• [Brief 1] From the housing affordability fact sheet, list each tenure for which an average share of household income spent on housing costs is given, along with that percentage.

• [Text shown]
-.-.-

Accredited official statistics

English Housing Survey 2022 to 2023: affordability and cost of living - fact sheet

Published 18 July 2024

Applies to England

The English Housing Survey (EHS) collects data on costs and finances of households in England to monitor affordability of housing and understand better how this might impact people’s relationship to their housing. Analysis for this report shows that, while the majority of households do not report issues with affordability, certain household characteristics can make people more vulnerable to cost-of-living increases.

Households more likely to be experiencing affordability pressures include those in lower income groups, those without savings, or those who are not in work. However, this is also the case for households with dependent children which, while tending to have higher incomes and spend a smaller proportion of their income on housing, generally report more difficulty paying rent or mortgage, falling behind on their housing costs or utility bills, or paying for their energy via more expensive means – such as prepayment meter.

This data for this report was collected across the 2022-23 financial year (April 2022 to March 2023) and against a backdrop of rising household costs. Toward the end of the fieldwork period, we also saw increases in inflation and, consequently, interest rates. The scale of these increases will not be reflected in the data this year but, even so, we find an increasing proportion of mortgagors reporting difficulty affording their housing. 

This factsheet explores the impact of the increases in cost of living for households in different tenures and details findings on the characteristics that may make a household more vulnerable to these increases.

1. Proportion of income spent on housing

The calculation of the proportion of income spent on rent or mortgage is based on household income including any income from benefits. This provides a measure of all the income a household has available and so assumes that all household members contribute to the rent or mortgage. For this analysis, income quintiles are divided based on all households, rather than within each tenure.

On average, private renters spent a nearly a third (32%) of their household income on housing costs compared to social renters (26%) or mortgagors (18%). Private renters in all income quintiles spent the highest proportion of their household income on rent, Annex Table 1.1. It is notable that, over the past decade and a half, affordability ratios have remained relatively stable, EHS Headline Report, 2022-23, Annex Table 2.5.

Average proportion of income spent on rent in the private rented sector ranged from 59% of gross household income in the lowest quintile to 18% in the highest. For social renters, those in the lowest income quintile spent 36% and those in the highest spent 7%. For mortgagors, those in the lowest income quintile spent 41% of their household income on their mortgage, compared to 13% of household income for those in the highest quintile.

Private renters at all income quintiles spent the highest proportion of their household income on rent.

Certain groups were more likely to pay a higher proportion of household income on their housing costs.

Social and private renters without dependent children spent a higher proportion of their income on rent, though this pattern didn’t hold for mortgagors. Social and private renters in receipt of housing support were also more likely to spend a higher proportion of their household income on rent. Private renters and owner occupiers without savings also tended to have higher housing costs.                                                                             

Certain groups – households with a low income, those without savings and those in receipt of housing support – were more likely to spend a higher average proportion of income on housing costs.

-.-.-

• [Listed entries]
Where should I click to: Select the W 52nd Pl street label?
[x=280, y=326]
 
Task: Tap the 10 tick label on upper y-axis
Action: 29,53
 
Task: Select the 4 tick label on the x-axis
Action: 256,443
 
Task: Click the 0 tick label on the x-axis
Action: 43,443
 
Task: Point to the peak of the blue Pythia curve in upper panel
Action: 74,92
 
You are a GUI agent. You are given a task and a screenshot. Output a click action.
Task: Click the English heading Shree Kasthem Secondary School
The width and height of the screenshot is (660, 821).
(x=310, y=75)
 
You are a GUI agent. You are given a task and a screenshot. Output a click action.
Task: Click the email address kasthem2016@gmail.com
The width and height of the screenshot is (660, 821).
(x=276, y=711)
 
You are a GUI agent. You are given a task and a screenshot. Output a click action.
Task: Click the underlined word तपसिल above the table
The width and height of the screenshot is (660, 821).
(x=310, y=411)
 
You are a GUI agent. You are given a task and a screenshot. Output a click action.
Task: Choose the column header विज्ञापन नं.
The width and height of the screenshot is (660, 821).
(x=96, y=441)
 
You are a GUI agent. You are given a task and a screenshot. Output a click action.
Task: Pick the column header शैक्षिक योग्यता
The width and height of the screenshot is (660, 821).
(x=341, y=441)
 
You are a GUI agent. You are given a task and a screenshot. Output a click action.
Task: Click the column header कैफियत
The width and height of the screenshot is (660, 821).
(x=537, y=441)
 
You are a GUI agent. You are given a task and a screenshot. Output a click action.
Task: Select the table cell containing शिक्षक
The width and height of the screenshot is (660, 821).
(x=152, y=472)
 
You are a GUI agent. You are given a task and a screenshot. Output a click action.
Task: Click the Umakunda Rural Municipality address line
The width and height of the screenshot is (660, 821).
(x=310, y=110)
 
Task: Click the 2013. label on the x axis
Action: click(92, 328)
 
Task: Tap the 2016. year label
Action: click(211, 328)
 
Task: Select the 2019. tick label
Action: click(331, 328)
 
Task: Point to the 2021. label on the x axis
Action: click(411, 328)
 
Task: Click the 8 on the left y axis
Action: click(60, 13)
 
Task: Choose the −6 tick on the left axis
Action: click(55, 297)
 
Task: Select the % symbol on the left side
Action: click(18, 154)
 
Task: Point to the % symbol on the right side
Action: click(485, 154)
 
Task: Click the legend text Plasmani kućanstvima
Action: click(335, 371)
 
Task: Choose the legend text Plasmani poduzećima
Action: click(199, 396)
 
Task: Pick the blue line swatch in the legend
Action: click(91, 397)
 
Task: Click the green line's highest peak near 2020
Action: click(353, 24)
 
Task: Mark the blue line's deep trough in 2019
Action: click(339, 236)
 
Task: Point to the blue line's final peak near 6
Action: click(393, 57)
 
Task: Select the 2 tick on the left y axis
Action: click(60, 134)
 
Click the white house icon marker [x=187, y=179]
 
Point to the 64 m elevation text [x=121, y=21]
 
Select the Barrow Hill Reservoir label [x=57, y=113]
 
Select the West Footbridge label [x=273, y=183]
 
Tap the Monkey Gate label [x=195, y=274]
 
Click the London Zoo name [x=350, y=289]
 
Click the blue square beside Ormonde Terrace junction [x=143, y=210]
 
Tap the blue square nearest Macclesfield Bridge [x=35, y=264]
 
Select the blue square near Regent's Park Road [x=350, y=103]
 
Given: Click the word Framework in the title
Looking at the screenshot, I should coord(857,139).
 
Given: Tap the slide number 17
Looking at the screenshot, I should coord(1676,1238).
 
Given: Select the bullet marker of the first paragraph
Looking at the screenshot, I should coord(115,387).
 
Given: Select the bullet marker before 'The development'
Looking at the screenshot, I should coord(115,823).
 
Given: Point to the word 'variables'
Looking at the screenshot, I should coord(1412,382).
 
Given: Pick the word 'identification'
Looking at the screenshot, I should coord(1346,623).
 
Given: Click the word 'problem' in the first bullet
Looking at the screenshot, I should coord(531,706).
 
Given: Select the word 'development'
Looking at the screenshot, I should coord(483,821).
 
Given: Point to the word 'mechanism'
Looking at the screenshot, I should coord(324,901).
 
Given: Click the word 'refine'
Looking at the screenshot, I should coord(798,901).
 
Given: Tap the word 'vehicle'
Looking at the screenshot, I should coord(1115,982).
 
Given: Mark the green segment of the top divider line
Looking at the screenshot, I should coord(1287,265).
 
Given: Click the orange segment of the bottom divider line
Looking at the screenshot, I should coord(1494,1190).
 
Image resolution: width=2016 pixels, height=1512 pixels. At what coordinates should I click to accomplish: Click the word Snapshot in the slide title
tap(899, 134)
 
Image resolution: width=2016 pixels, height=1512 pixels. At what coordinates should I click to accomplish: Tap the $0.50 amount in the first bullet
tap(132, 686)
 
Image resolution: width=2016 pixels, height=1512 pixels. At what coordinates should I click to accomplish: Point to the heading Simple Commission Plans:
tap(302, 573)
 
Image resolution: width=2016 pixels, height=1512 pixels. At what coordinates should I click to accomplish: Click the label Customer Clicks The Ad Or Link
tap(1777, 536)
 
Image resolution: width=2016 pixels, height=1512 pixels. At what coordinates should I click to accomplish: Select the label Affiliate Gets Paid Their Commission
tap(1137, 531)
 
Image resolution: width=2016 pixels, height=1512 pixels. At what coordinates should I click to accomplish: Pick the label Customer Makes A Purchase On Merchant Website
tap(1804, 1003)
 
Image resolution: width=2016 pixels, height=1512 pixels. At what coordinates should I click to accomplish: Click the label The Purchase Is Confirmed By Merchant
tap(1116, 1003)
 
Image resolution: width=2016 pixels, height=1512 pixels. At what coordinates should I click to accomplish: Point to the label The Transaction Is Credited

-.-.-

• [Brief 2] Put the records, from their first line through the line that contains "(x=96, y=441)", inclusive, into a Markdown table with a Row column holding the row number and a Line column holding the line, leaving out blank lines.

• [Worked solution 1]
- Private renters: 32%
- Social renters: 26%
- Mortgagors: 18%

• [Worked solution 2]
| Row | Line |
|---|---|
| 1 | Where should I click to: Select the W 52nd Pl street label? |
| 2 | [x=280, y=326] |
| 3 | Task: Tap the 10 tick label on upper y-axis |
| 4 | Action: 29,53 |
| 5 | Task: Select the 4 tick label on the x-axis |
| 6 | Action: 256,443 |
| 7 | Task: Click the 0 tick label on the x-axis |
| 8 | Action: 43,443 |
| 9 | Task: Point to the peak of the blue Pythia curve in upper panel |
| 10 | Action: 74,92 |
| 11 | You are a GUI agent. You are given a task and a screenshot. Output a click action. |
| 12 | Task: Click the English heading Shree Kasthem Secondary School |
| 13 | The width and height of the screenshot is (660, 821). |
| 14 | (x=310, y=75) |
| 15 | You are a GUI agent. You are given a task and a screenshot. Output a click action. |
| 16 | Task: Click the email address kasthem2016@gmail.com |
| 17 | The width and height of the screenshot is (660, 821). |
| 18 | (x=276, y=711) |
| 19 | You are a GUI agent. You are given a task and a screenshot. Output a click action. |
| 20 | Task: Click the underlined word तपसिल above the table |
| 21 | The width and height of the screenshot is (660, 821). |
| 22 | (x=310, y=411) |
| 23 | You are a GUI agent. You are given a task and a screenshot. Output a click action. |
| 24 | Task: Choose the column header विज्ञापन नं. |
| 25 | The width and height of the screenshot is (660, 821). |
| 26 | (x=96, y=441) |